There are two avenues of legal action that can be taken in Nevada when guardianship of a minor child is necessary. One can actually lead to the other in some cases. This need can arise from a wide variety of scenarios, but it typically happens when neither parent is capable of caring for their child. The designation can also be included in a comprehensive estate plan for some couples who want to protect themselves from unexpected calamities that may necessitate guardianship assignment. There are specific laws to guide the assignment in Nevada when no directive is in place, and the final result may not be what anyone in the family wants, which is why estate planning is important.
The first step in guardianship assignment is usually a temporary order handed down by judicial order. A personal directive can be used by the state as a statement of individual preference, and it can include the relationship between the designee and the family. Temporary guardianships are typically assigned to a family member, but not always, and it will serve as a good trial before the permanent designation of guardianship is made by the court.
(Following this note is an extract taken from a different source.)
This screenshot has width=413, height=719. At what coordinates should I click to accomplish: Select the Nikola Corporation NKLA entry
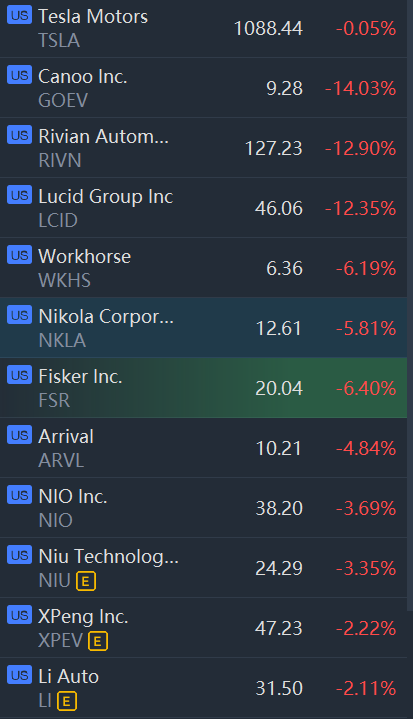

While a temporary guardianship assignment can be a trial-and-error process to some degree as long as the ward is protected, permanent guardianship involves more legalities because it will be a permanent assignment until the ward is 18 years of age unless it is an adult individual who needs continuing oversight. Permanent guardianships in Nevada may include assistance from an attorney who understands the legalities and issues that the court will evaluate when making a permanent ruling.
Deciding who will take care of children in the event of incapacity is a very serious decision for all parents, and inclusion in an estate plan is always the best method of ensuring that the parents’ wishes are known. It is a decision that deserves considerable forethought and should be written down in official estate documents.